Among the Can-Spam Act's critics was ... get this ... the chairman of the FTC, the agency that until 2003 vigorously pursued and prosecuted spammers. Under the new law, this recourse is no longer available. And the National Association of Attorneys General, whose members are responsible for enforcing anti-spam laws, objected to the new law, saying in part "The bill creates so many loopholes, exceptions, and high standards of proof, that it provides minimal consumer protections and creates too many burdens for effective enforcement...We respectfully request that you not move forward...". But this and other protests were ignored.
Since Can-Spam went into effect and as predicted, spam has increased greatly, with a few show trials of egregious or incautious U.S. domestic spammers for the sake of appearances. In the meantime, spammers have used their new tools and power to bring down one anti-spam activist group after another. If a particular anti-spam service becomes effective enough to annoy the spammers, they launch a DDOS attack and persist until the anti-spam organization throws in the towel.
One example is the destruction of Blue Security, a computer security firm that would aggressively petition spammers to stop sending spam to its subscribers. In the Blue Security scheme, every time a subscriber received a spam e-mail, the spammer who sent it would automatically receive a reply demanding that the spam stop. The method was based on tit-for-tat, one message for one message, and the replies was persistent and immediate. This annoyed the spammers, apparently unaccustomed to receiving a taste of their own medicine, and they decided to take Blue Security out. And they did — they launched one DDOS attack after another until Blue security went permanently offline and dissolved itself.

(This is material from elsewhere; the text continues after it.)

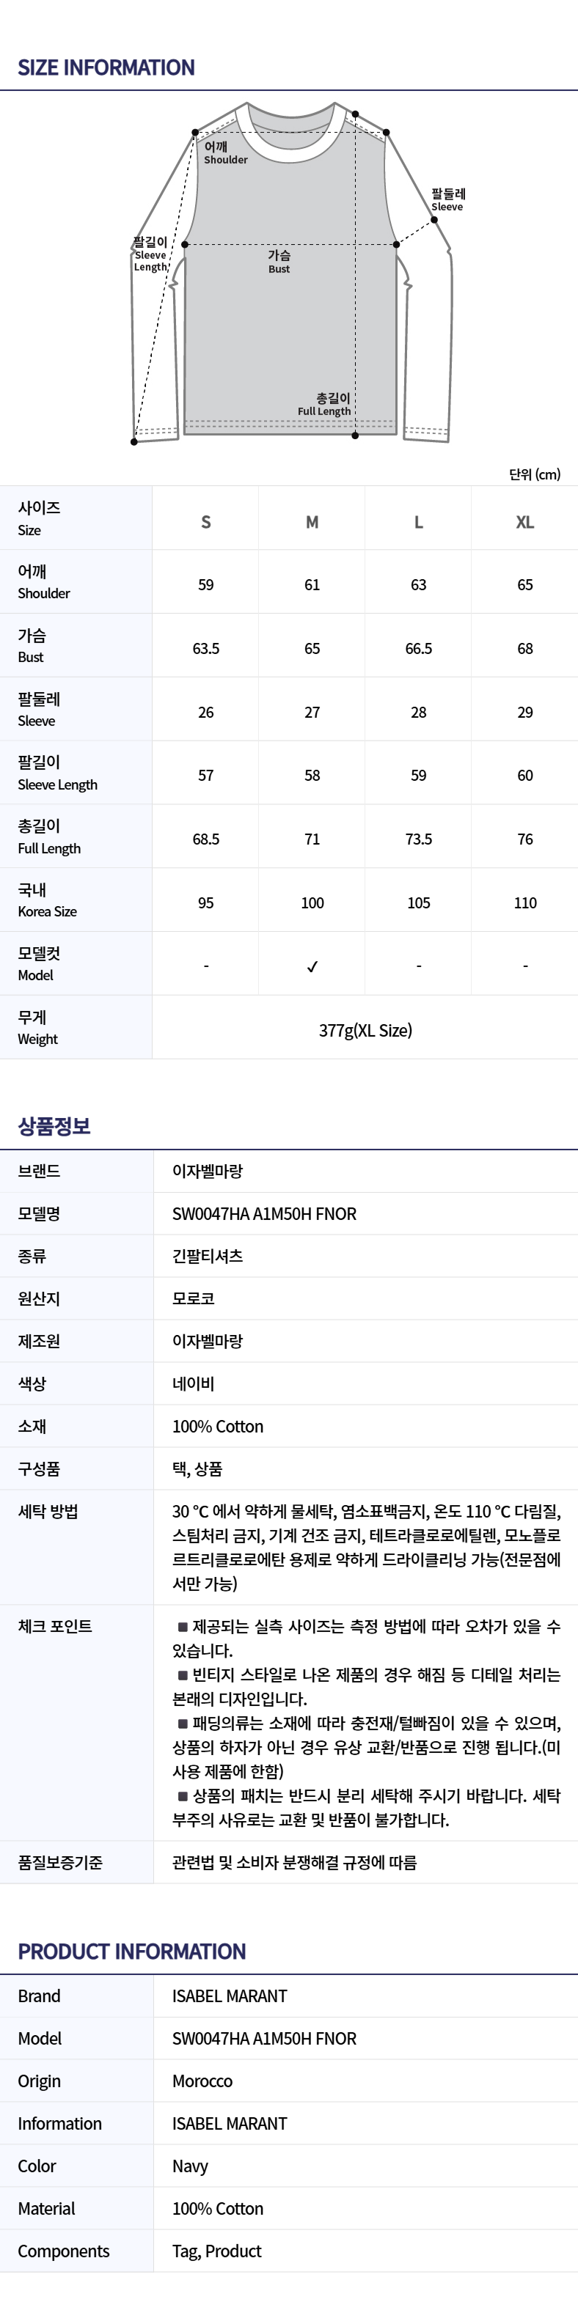Click the Korea Size value 105

point(418,903)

The spammers are breaking the law, they are criminals, and they can destroy any business that annoys them. They can also hold legitimate businesses hostage for ransom, repeating DDOS attacks and crippling an online business until a specified amount of money is paid. In a recent series of attacks, blackmailers suspected of belonging to a Russian gang have demanded ransom in exchange for not bringing down various profitable online businesses. Most, but not all, of the targeted businesses have shown the good sense not to pay.
In a variation on the ransom theme, a hacker will attack a specific computer, cause all its important files to be compressed and encrypted, and all that is left at the end of the attack is a demand for payment (with an anonymous PayPal account number) to reveal the password that would allow the company to recover its encrypted files.
Conclusion
This article was meant to be a straightforward update to my previous anti-spam article, but has turned out to be more an analysis and summary of the activities of cybercriminals. It should make the reader aware that the Internet is entering a dangerous new phase in its evolution, one in which its vulnerabilities are being aggressively exploited by sophisticated, ruthless criminals.

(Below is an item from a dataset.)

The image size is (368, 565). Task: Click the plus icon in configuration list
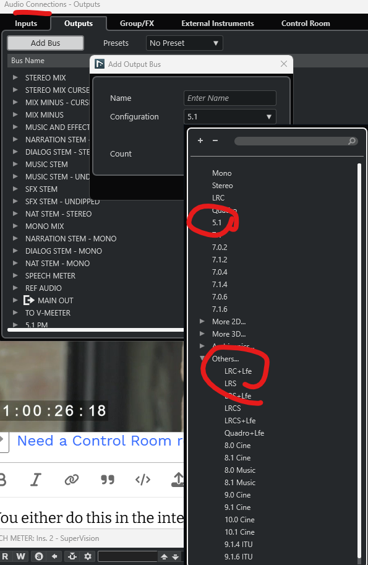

Because of the increasing importance of the Internet to business and government, I believe it will have to be completely restructured, made less vulnerable than it is now. This will require a complete overhaul from top to bottom, from the design of packet protocols to how we establish our identities online.
The original Internet was designed to be as open and trusting as its original users. But those users are now in the minority, and a baser form of life has crawled out of the gutter and gotten hold of a computer. We all need to be on guard.